WORK INSTRUCTIONS.
**1.** In the SmartUpgrade thread, what version of Internet Download does the popup say is available?
**2.** Extend the SmartUpgrade forum thread from its last line.

DOCUMENT SEGMENT.

# SmartUpgrade - virus?



## Jen987

For about a month, everytime I start up my laptop (Windows XP), a popup has come up saying something like:

SmartUpgrade module detects a new version for Internet Download 3.0.22 is available. 

I can then choose to click on "Download", "Later", or "Never remind me". When I click never remind me, it still comes back. Is this a virus and how do I get rid of it? Thank you so much.


----------



## Backwoods166

Jen987 said:


> For about a month, everytime I start up my laptop (Windows XP), a popup has come up saying something like:
> 
> SmartUpgrade module detects a new version for Internet Download 3.0.22 is available.
> 
> I can then choose to click on "Download", "Later", or "Never remind me". When I click never remind me, it still comes back. Is this a virus and how do I get rid of it? Thank you so much.

(Stored items)

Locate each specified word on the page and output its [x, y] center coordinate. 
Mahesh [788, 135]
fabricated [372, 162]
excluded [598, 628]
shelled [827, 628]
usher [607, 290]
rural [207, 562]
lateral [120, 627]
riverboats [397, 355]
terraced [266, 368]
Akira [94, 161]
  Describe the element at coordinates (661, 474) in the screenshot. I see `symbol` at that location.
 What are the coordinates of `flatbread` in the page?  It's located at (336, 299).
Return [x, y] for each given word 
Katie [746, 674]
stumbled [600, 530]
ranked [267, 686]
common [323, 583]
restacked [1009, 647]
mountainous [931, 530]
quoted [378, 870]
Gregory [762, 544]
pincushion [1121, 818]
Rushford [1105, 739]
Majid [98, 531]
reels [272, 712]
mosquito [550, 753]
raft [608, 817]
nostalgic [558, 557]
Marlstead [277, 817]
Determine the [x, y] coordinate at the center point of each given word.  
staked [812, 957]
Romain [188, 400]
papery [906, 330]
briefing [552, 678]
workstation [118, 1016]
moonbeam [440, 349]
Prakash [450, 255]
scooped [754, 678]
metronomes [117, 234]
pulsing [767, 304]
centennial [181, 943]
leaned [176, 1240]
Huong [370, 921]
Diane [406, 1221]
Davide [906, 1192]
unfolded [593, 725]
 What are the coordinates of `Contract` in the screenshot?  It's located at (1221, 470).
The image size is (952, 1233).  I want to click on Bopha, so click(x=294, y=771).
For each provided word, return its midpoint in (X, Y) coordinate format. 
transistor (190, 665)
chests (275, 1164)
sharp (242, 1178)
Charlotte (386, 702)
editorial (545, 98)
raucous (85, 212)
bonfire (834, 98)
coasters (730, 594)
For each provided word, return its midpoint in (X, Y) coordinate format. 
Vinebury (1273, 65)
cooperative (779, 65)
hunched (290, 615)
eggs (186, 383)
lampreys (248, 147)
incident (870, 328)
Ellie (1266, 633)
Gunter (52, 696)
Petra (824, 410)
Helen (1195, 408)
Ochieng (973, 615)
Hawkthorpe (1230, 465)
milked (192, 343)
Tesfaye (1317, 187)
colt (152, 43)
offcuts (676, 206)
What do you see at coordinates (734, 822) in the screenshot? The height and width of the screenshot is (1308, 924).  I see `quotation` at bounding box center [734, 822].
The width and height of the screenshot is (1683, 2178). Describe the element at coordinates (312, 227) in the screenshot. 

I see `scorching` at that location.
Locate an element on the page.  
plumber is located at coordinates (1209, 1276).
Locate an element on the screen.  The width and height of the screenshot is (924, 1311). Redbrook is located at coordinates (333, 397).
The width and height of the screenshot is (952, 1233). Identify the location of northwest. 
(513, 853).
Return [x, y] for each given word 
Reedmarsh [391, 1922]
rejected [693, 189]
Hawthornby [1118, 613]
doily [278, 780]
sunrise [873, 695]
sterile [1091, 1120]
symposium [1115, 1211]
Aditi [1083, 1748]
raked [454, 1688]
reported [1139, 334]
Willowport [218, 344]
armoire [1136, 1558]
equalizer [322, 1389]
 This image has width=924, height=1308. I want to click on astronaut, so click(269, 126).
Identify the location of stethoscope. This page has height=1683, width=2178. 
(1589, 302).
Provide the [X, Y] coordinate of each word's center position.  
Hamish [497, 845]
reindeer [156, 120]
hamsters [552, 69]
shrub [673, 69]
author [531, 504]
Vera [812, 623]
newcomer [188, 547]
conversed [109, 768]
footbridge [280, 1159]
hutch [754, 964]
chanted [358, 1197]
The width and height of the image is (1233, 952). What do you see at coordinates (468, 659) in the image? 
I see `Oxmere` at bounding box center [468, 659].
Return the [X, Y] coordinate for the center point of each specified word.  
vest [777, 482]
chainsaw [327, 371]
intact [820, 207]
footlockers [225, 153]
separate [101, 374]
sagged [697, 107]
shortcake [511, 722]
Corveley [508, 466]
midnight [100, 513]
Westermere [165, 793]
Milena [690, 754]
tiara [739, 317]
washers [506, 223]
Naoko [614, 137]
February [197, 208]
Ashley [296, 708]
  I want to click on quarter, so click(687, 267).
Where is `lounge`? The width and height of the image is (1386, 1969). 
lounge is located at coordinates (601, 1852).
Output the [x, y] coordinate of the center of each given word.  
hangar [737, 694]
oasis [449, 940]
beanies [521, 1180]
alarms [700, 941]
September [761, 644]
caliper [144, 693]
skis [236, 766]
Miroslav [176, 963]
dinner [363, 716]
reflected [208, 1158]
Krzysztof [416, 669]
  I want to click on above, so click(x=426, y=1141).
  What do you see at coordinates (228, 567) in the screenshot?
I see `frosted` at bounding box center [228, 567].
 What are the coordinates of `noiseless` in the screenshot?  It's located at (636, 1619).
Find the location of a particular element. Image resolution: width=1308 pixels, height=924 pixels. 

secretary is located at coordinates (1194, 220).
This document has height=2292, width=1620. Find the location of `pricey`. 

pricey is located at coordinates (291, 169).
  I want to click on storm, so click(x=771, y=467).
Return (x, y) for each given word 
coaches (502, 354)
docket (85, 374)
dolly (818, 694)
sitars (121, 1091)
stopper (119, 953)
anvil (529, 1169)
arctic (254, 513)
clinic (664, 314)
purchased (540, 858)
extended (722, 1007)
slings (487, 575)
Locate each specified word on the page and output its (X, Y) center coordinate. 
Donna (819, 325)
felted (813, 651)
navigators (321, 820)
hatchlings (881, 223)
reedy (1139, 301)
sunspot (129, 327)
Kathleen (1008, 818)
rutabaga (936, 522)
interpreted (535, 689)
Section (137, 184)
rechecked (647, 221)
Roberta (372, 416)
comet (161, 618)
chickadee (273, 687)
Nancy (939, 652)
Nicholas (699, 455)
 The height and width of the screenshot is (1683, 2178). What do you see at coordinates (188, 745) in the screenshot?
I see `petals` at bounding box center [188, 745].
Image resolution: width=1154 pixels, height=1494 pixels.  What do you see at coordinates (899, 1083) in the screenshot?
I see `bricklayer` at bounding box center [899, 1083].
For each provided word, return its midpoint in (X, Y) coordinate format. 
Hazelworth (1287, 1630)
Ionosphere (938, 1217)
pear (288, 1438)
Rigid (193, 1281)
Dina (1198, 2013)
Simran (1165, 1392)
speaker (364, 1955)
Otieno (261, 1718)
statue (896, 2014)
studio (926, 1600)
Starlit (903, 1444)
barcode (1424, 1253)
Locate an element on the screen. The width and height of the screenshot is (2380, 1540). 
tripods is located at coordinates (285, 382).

OUTPUTS FOR THE TASKS.
**1.** 3.0.22

**2.**
I don't think it is a virus but rather an annoying program (I could be wrong ).  Anyway, if it pops up when you start your computer than it is likely in your "start up".  Go to start menu, hit run, type in "msconfig", go to the start up tab, uncheck everything besides your antiviri/internet, and maybe some other program you want to start up when windows opens, click Ok or whatever.  Allow computer to restart.  After restart you will get a pop up box saying something about "selective start up", check the box to tell it to shut up, click ok.  After that it shouldn't pop up.  I would also advise trying to figure out what program this is and delete it if you don't want it.  Also, you can google it for more info.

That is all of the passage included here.